Martin O’Hagan: Calls for new investigation into journalist’s murder 20 years on

By Charlotte Tobitt

Calls for a renewed investigation into the murder of Sunday World journalist Martin O’Hagan have been shared as the 20th anniversary of his death approaches.

O’Hagan (pictured) was shot dead as he walked home from an evening out with his wife in Lurgan, Co Armagh, on 28 September 2001.

He was the first journalist killed by paramilitaries since the Northern Ireland Troubles erupted in 1969 and was murdered after exposing the actions of Loyalist gangsters.

He was the only journalist to have been murdered on British soil for 18 years until Lyra McKee was fatally shot while covering riots in Belfast in 2019.

Amnesty International and the National Union of Journalists have now called for an independent investigation into his death and raised serious concerns that no one was ever held to account for O’Hagan’s murder.

Robin Wilson, chairman of the NUJ’s Belfast and District branch, said: “It is unconscionable that as the 20th anniversary of Martin’s murder approaches no one has yet been brought to justice for it.

“We believe that an independent investigation should be initiated into his killing as a matter of urgency.

“It’s vital that those who attack journalists and our right to report are brought before the court. Impunity sends a signal, especially in a context where journalists are subject to recurrent hate speech and threats, that perpetrators of such abuse need fear no legal consequences.”

Last week the state of Malta was deemed responsible in a public inquiry into the murder of journalist Daphne Caruana Galizia because it had allowed a culture of impunity to be created.

Amnesty International’s Northern Ireland programme director Patrick Corrigan said: “Twenty years on, Amnesty remains deeply concerned at the failure to hold accountable those responsible for the murder of Martin O’Hagan.

“It has long been suspected that those who ordered his killing were paid police informants linked to an illegal paramilitary group.

“One might imagine that these things only happen in the likes of Colombia. But Martin O’Hagan was murdered in ‘peacetime’ Northern Ireland, where – two decades after his murder – journalists continue to work in a climate of fear amidst regular death threats from such armed groups.

“Journalists everywhere deserve the protection of the societies which they serve. We support the NUJ in their campaign for justice for Martin O’Hagan.”

Sunday World continues to raise concerns about threats to its journalists.

In its latest annual statement to IPSO, written this spring, it noted O’Hagan’s murder as it said: “Our reporters carry out their jobs at no little risk.”

In 2020 alone, two Sunday World journalists were warned by police of
“imminent threats”.

One was alerted by police in the middle of the night to a threat of attack by criminals and loyalist paramilitaries. Both were warned to be vigilant at home and when travelling.

[Read more: Police ‘putting journalists at risk’ in Northern Ireland by refusing to share details of ‘immediate threats’]
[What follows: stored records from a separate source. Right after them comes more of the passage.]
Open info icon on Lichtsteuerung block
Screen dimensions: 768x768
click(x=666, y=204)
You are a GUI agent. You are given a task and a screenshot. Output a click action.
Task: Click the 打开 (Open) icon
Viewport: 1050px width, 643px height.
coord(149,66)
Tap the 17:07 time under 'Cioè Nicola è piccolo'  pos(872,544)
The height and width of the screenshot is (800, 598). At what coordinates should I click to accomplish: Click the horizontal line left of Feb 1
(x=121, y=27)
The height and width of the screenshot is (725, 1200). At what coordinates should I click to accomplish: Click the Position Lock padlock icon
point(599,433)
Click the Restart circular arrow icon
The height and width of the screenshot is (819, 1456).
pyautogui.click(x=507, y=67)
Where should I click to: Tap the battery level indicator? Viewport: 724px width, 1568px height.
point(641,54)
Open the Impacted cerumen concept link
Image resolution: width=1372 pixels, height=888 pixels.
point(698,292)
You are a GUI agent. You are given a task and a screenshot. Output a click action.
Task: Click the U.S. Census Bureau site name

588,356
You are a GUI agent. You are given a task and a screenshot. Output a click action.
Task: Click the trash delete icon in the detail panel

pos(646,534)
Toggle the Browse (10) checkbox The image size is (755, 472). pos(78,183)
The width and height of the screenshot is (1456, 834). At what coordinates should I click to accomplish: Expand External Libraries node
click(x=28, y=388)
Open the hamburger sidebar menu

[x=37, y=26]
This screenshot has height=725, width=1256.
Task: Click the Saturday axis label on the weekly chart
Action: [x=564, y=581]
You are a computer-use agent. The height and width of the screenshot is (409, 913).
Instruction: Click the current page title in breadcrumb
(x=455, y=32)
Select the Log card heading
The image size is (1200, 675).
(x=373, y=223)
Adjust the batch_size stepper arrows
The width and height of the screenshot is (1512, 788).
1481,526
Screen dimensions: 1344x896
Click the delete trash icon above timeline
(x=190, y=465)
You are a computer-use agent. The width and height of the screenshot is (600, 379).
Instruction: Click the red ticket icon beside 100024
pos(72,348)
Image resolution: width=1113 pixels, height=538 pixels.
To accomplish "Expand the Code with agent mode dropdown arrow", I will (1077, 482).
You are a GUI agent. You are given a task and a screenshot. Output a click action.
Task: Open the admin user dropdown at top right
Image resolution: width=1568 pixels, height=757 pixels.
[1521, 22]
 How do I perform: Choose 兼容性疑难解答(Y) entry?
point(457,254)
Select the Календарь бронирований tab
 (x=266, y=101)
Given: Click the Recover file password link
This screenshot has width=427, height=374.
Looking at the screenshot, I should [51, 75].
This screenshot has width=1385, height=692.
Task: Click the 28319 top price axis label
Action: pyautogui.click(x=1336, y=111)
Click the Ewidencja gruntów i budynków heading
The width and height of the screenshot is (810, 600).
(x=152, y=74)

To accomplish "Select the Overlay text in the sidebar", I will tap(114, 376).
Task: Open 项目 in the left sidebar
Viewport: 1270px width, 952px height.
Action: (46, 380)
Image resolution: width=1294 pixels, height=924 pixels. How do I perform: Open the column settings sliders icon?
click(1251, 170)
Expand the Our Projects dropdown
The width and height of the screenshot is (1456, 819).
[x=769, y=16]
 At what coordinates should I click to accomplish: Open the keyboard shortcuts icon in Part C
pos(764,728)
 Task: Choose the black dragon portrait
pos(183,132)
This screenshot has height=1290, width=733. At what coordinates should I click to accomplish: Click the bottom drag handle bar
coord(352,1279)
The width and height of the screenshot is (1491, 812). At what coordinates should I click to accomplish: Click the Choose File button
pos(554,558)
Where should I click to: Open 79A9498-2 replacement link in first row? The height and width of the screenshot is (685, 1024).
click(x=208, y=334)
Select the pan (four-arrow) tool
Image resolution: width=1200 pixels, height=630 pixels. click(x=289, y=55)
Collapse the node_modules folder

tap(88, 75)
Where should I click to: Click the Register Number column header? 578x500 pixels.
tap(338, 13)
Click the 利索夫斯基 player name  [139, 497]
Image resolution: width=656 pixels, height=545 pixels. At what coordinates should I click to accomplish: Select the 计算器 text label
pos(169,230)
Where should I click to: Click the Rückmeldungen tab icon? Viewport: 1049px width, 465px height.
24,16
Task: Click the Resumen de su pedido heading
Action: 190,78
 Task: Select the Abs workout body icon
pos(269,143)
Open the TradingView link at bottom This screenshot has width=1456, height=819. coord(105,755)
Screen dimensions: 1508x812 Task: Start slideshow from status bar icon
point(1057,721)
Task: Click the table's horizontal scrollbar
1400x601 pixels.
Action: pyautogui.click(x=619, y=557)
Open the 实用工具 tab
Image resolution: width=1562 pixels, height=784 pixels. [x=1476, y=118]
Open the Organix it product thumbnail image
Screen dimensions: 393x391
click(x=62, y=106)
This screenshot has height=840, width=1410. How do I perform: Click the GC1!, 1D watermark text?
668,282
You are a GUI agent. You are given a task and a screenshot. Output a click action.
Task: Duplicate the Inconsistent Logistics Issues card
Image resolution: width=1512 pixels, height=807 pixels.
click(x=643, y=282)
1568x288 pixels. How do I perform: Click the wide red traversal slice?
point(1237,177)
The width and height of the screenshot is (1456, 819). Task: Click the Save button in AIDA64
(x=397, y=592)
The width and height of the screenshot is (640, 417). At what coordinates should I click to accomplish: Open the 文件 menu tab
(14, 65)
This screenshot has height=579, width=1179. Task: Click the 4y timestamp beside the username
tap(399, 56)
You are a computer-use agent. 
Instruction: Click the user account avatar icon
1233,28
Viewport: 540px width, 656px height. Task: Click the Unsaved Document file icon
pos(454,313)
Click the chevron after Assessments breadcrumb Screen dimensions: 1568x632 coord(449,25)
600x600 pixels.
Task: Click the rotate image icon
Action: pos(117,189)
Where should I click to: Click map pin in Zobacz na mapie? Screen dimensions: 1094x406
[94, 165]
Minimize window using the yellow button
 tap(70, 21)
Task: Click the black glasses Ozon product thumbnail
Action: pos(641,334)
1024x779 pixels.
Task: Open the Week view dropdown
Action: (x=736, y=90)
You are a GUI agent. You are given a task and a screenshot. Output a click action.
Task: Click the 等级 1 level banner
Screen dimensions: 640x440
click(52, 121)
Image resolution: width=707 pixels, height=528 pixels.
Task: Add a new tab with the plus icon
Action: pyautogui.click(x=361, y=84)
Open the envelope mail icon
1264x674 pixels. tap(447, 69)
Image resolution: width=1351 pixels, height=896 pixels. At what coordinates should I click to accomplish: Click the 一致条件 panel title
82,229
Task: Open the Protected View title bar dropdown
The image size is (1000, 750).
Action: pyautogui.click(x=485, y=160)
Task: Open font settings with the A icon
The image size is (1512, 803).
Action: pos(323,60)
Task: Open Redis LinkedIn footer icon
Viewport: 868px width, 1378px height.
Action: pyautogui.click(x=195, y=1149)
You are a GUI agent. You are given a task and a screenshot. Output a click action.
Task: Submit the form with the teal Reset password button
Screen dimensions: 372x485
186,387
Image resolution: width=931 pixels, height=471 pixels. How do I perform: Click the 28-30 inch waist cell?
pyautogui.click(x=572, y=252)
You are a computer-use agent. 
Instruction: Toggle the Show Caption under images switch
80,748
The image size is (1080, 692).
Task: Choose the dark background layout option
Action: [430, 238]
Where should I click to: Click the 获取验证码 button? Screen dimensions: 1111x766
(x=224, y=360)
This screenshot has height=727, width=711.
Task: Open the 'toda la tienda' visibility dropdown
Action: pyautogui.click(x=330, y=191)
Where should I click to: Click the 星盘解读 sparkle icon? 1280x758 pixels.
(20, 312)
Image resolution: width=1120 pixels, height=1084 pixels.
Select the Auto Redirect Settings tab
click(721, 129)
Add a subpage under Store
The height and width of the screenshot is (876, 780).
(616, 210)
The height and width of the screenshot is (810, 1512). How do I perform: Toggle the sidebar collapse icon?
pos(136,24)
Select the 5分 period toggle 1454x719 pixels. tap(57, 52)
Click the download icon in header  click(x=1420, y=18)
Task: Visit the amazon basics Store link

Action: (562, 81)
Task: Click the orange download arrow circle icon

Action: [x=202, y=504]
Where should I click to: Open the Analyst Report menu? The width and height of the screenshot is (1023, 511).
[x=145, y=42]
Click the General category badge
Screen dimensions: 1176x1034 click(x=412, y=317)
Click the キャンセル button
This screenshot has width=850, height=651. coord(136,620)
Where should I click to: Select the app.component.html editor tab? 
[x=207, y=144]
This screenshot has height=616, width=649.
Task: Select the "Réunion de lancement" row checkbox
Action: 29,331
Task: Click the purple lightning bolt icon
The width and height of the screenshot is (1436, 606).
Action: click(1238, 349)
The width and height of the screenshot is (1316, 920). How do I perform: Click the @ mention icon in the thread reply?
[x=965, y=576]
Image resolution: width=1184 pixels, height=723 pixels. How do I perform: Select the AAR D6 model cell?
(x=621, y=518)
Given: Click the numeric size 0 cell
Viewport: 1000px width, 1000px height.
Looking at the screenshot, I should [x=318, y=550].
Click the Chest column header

Threats from paramilitaries to Sunday World, Sunday Life and Irish News journalists during last year’s lockdown prompted three rival Belfast-based newspapers – the Belfast Telegraph, Irish News and News Letter – to publish a shared statement in solidarity.

As well as O’Hagan, the Sunday World noted that its first editor Jim
Campbell survived a murder attempt by the Ulster Volunteer Force at his front door in 1984 and still has a bullet lodged in his back.

It also said former Northern Editor Jim McDowell required enhanced security at home because of death threats, and was physically assaulted by a UVF gang in Belfast city centre.

The newspaper’s office has been firebombed and had a bomb planted, while death threats to numerous staff members have been received from both republican and loyalist paramilitary groups over the years.